Selection of a research project starts with the proposal of a research question usually generated from the experience and interest of the resident. The resident selects a member of the attending staff to assist with the project. Collaboration between private and core faculty in conjunction with the Research Staff enables projects to come to fruition on schedules consistent with residency demands. Extensive literature reviews emphasize the principles of critical data evaluation and relevant statistical analysis. The Research Department assists with research design and data base construction, application of statistical tools, and data interpretation. Residents, Faculty, and Research Staff meet on a monthly basis to review the progress of on-going projects and to entertain new ideas as proposed by resident researchers. All primary research methodology is taught by members of the Research Staff on an annual basis. Research findings are reported at the Annual Research Forum every October. Residents have regularly presented their findings at regional, state, and national meetings. Publications in peer-reviewed journals enhance the applications of residents pursuing post graduate training and stimulate interest in new projects, optimizing outcomes and developing new models of care.


Faculty continually evaluates resident clinical performance and professional progress under the auspices of the Surgery Graduate Medical Education Committee.
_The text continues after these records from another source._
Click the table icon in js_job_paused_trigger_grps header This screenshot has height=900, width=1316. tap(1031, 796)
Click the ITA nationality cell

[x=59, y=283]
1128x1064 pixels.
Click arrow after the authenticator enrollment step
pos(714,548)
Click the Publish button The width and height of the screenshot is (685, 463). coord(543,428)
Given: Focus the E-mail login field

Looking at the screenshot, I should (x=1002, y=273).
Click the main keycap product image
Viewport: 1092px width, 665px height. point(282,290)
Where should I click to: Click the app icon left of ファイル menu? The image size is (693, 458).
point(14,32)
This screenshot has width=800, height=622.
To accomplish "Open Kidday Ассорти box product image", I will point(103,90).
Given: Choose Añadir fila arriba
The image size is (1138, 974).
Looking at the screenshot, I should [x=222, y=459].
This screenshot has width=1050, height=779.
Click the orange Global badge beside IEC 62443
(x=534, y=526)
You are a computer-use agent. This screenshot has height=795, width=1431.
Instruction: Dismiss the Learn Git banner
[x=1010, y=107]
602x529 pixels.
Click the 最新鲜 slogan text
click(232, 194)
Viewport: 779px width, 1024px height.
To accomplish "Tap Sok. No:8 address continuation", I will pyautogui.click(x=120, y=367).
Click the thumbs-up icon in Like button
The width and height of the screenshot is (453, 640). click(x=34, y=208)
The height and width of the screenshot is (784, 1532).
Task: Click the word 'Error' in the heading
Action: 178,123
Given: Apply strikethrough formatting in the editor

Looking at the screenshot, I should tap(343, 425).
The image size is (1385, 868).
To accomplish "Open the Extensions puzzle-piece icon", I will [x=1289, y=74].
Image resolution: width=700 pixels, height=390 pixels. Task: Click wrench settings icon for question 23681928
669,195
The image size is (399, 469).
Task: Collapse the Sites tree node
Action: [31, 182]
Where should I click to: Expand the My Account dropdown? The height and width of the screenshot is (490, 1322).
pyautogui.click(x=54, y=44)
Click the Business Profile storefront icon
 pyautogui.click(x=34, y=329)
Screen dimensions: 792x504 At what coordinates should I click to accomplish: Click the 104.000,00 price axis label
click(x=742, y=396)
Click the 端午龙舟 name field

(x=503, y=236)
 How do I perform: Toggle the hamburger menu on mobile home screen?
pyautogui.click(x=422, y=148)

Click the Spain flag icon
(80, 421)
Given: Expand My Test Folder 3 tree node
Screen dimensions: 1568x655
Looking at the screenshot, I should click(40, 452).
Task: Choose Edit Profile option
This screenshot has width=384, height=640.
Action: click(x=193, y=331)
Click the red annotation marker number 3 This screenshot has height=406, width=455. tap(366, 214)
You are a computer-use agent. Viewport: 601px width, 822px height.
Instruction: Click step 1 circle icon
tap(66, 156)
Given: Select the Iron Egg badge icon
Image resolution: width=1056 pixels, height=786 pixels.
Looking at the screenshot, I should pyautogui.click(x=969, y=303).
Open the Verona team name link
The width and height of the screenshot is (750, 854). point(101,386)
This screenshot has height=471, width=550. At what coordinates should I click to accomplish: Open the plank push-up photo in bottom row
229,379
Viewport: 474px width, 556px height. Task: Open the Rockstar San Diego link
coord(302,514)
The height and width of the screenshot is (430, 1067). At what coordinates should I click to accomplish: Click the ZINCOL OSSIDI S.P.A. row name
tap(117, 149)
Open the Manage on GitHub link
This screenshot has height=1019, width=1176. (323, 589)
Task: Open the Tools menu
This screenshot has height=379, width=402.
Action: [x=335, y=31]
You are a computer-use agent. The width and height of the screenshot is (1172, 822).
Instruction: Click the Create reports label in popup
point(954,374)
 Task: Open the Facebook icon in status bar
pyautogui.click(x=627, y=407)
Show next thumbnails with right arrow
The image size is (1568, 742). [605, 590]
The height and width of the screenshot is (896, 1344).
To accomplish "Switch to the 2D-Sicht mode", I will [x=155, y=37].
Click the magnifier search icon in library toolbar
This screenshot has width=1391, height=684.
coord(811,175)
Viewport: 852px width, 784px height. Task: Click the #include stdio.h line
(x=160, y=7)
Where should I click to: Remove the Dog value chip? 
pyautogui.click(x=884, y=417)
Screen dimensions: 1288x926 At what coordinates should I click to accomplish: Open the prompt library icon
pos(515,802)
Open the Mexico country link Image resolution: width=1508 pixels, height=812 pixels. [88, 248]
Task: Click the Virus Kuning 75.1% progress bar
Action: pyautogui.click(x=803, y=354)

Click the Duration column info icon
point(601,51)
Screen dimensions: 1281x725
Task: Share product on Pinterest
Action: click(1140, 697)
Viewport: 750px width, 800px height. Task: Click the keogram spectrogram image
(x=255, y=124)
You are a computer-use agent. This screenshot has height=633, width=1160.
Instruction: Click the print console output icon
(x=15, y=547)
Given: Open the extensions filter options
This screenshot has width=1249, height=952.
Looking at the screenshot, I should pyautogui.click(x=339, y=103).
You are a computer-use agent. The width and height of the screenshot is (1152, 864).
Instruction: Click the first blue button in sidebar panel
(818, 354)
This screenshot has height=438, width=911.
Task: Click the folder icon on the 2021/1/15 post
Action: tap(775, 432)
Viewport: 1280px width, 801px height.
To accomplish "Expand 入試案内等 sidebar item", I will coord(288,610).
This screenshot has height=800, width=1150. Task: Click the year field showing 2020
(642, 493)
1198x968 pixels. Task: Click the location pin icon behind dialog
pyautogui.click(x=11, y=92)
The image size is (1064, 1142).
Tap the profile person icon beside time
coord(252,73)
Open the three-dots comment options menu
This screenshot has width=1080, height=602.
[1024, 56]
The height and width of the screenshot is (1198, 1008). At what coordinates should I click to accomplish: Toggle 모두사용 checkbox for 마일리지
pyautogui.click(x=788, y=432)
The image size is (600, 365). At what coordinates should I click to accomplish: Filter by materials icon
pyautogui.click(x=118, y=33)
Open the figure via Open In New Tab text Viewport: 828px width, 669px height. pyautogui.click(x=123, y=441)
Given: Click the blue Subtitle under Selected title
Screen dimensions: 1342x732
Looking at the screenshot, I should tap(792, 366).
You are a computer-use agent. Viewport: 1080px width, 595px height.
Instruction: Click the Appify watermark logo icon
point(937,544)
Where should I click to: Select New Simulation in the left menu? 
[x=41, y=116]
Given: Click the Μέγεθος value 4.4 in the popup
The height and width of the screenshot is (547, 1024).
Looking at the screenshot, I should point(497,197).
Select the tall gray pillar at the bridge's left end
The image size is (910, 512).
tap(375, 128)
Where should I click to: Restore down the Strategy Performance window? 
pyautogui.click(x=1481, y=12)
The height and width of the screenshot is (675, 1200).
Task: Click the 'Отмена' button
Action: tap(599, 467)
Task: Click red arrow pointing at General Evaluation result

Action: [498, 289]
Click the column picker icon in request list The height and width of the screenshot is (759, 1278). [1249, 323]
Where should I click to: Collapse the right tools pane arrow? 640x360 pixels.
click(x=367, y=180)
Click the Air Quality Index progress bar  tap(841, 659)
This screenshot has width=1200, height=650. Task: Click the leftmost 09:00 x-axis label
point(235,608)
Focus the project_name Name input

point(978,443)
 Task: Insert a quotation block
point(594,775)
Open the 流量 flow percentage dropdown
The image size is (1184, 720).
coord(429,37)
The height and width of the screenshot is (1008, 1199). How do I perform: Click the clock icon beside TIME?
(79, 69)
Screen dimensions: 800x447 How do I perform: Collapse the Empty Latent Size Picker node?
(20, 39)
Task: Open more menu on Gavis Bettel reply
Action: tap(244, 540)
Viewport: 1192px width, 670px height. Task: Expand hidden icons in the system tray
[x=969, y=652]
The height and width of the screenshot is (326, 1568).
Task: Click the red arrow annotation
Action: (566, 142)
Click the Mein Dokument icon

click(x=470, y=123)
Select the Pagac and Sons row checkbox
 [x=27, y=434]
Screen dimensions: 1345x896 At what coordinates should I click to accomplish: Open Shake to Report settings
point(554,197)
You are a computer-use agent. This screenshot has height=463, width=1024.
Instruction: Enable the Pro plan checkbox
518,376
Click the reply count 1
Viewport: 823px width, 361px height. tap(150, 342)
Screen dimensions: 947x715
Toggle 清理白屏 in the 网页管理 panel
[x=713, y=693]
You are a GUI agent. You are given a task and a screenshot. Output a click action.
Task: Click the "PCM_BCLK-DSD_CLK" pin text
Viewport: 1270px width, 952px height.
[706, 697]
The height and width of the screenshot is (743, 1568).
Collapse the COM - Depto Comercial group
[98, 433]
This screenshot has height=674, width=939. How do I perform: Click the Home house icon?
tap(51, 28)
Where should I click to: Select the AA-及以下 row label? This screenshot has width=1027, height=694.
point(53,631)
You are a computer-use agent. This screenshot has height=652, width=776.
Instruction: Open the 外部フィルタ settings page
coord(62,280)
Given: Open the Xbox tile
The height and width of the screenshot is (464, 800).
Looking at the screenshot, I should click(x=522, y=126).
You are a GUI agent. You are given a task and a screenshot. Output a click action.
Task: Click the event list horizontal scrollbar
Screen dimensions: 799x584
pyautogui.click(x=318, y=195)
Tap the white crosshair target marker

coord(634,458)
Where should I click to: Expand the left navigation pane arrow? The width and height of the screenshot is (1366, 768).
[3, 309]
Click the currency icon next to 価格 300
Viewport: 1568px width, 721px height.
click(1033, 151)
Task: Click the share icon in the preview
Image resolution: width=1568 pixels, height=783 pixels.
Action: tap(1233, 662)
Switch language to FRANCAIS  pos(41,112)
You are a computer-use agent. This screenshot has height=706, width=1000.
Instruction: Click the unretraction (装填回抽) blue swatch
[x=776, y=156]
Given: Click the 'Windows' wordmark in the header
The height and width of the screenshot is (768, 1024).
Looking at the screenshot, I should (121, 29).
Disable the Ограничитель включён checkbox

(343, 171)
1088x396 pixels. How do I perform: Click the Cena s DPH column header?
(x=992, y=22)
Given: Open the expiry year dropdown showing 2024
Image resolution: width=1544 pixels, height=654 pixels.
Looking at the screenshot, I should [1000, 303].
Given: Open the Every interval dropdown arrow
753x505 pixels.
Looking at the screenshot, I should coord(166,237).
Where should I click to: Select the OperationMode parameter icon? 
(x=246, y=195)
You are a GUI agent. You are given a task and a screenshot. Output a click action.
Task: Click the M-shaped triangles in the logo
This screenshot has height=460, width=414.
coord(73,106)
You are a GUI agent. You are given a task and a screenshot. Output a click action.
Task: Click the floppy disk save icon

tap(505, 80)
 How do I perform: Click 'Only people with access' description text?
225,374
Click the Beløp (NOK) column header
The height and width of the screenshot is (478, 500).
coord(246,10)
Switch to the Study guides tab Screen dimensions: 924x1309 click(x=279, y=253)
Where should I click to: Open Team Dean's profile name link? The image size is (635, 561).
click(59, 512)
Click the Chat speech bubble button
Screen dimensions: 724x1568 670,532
The committee is composed of full time and community faculty as well as CSR's. The Program Director meets with each resident on a semi-annual basis to provide formal feedback and guidance and to illicit feedback from the resident relative to the operation of the residency program in fulfilling its mission. A commonly noted advantage of small residency programs is the opportunity for residents to interact with faculty on a daily basis and who are readily available on an around the clock basis.

Problems and difficulties that occur during residency are dealt with in a direct manner, under strict confidence, and with the resident's welfare as the prime objective. Solutions are fashioned with the expectation that resident education and progress may continue unabated. Residents know that any grievance will be heard and dealt with appropriately. They have recourse to approach the Executive Director of SEAHEC should they encounter a situation for which resources other than faculty are desired.